- Task to complete: Reproduce every line below in full, multiplying each click coordinate by 1.45 and rounding it to a whole number, with halves rounded up. Leave all other numbers unchanged and omit the pictures.

- Working data:
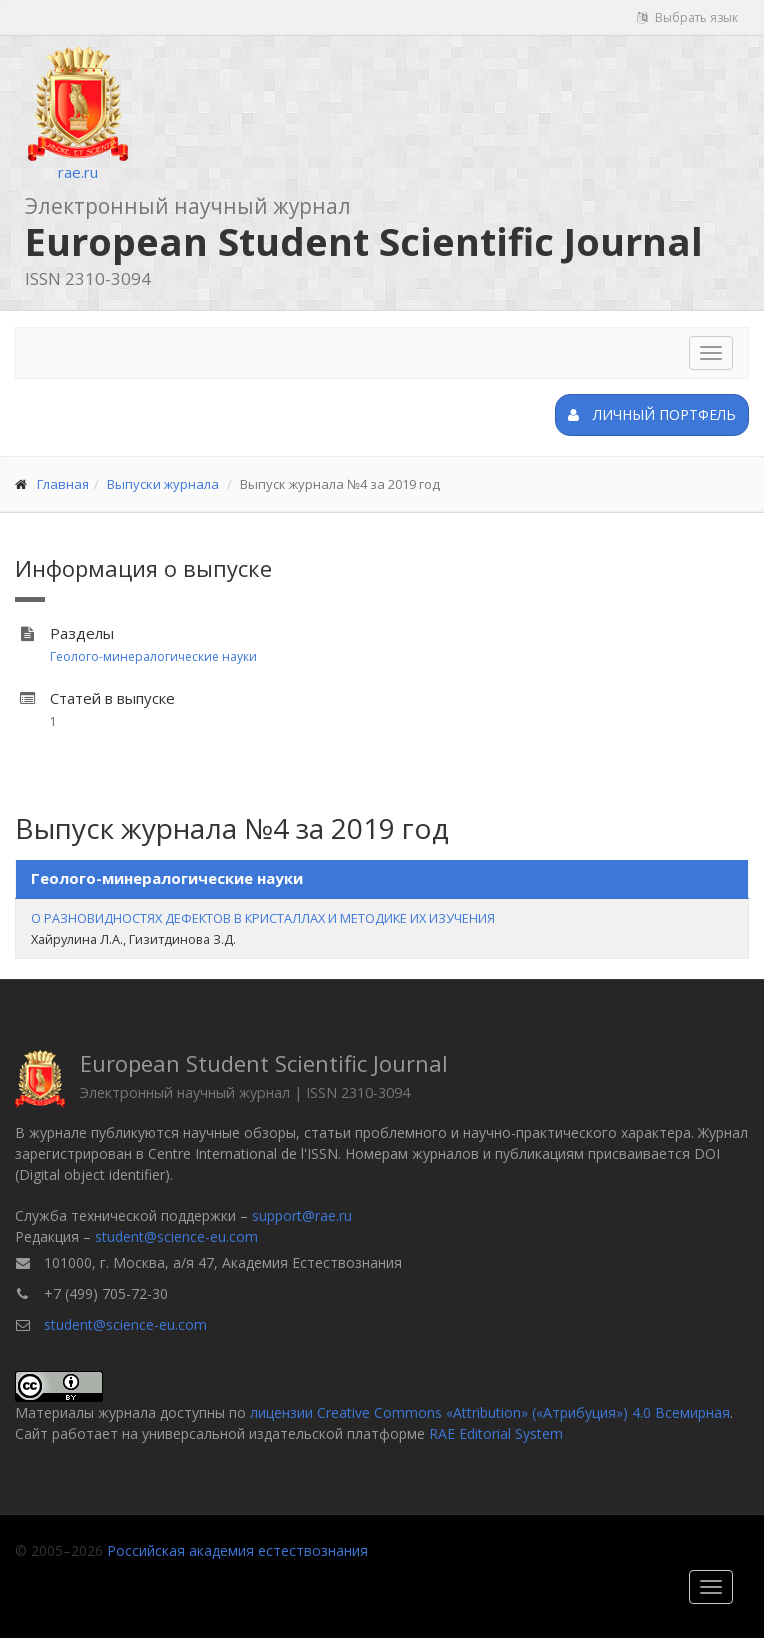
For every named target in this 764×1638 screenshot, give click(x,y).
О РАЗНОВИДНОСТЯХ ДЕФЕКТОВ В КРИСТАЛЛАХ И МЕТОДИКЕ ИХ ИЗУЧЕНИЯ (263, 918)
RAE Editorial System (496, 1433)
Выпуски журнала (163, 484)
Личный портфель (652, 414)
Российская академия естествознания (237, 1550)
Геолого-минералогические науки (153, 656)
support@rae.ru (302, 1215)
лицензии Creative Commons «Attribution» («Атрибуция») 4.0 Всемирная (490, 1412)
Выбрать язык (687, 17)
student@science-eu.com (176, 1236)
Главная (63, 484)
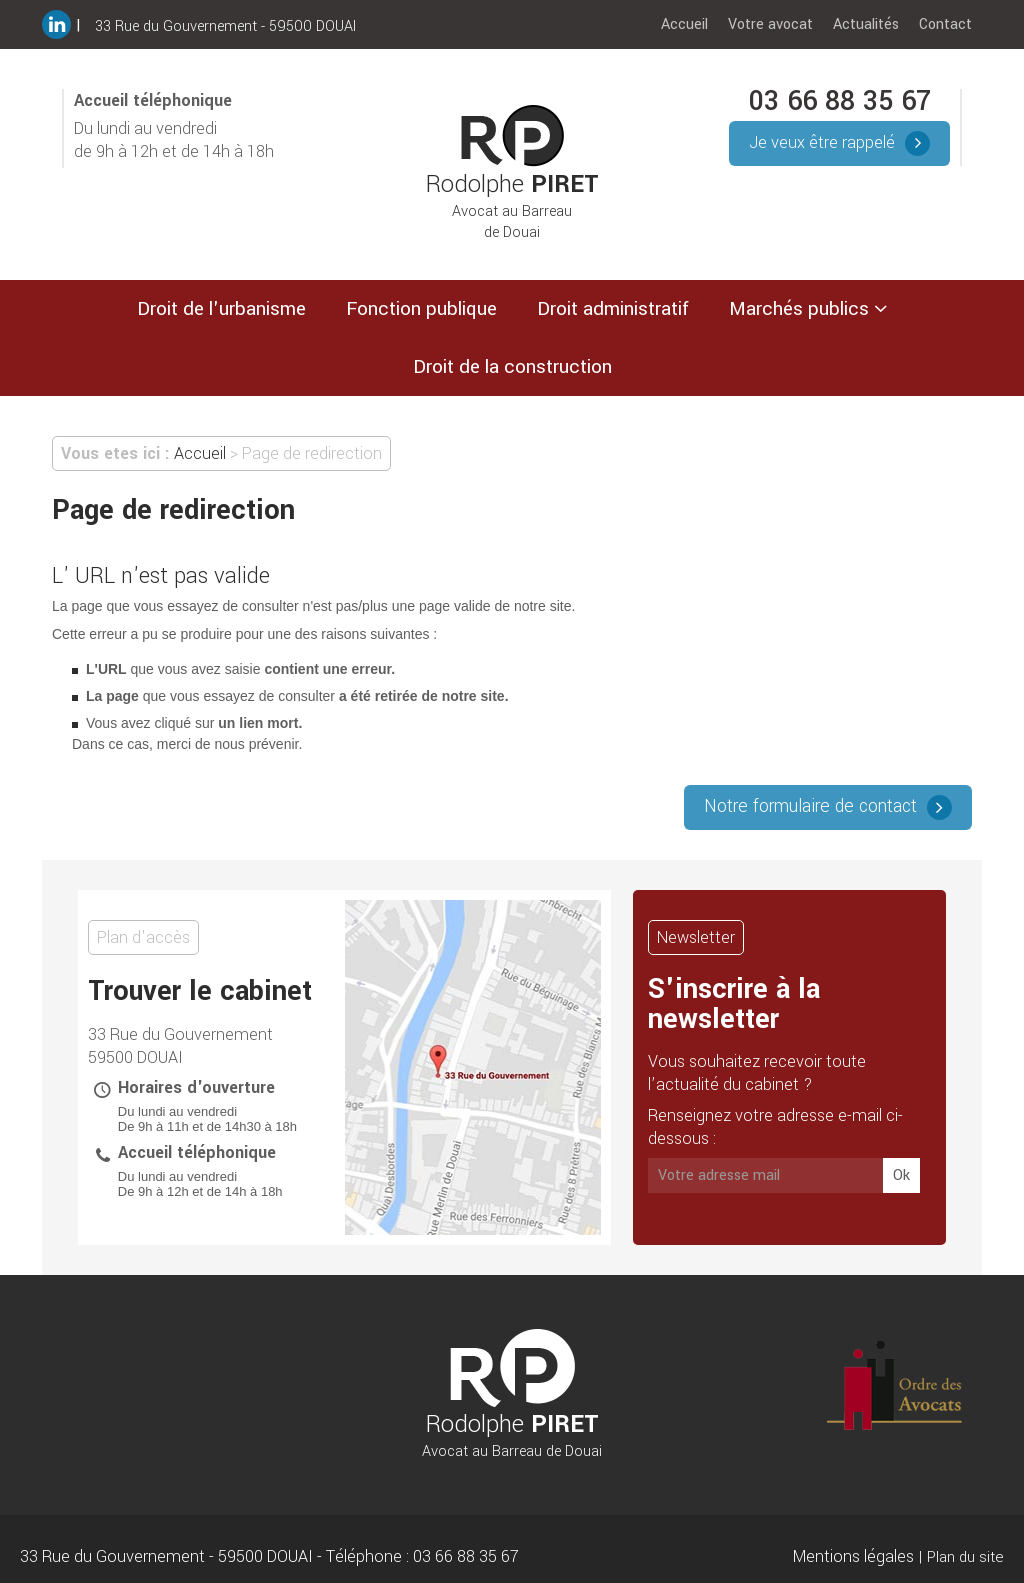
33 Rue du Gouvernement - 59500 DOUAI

- The reply:
For every named target in this 764×1638 screenshot, give click(x,y).
О РАЗНОВИДНОСТЯХ ДЕФЕКТОВ В КРИСТАЛЛАХ И МЕТОДИКЕ ИХ ИЗУЧЕНИЯ (381, 1331)
RAE Editorial System (719, 2078)
Выпуски журнала (236, 702)
Личный портфель (945, 600)
Российская академия естествознания (344, 2248)
Геолого-минералогические науки (222, 951)
support@rae.ru (438, 1762)
лицензии Creative Commons «Attribution» («Атрибуция») 4.0 Всемирная (711, 2047)
Выбрать язык (996, 25)
student@science-eu.com (255, 1792)
Главная (91, 702)
33 Rue du Gouvernement - 59500 DOUAI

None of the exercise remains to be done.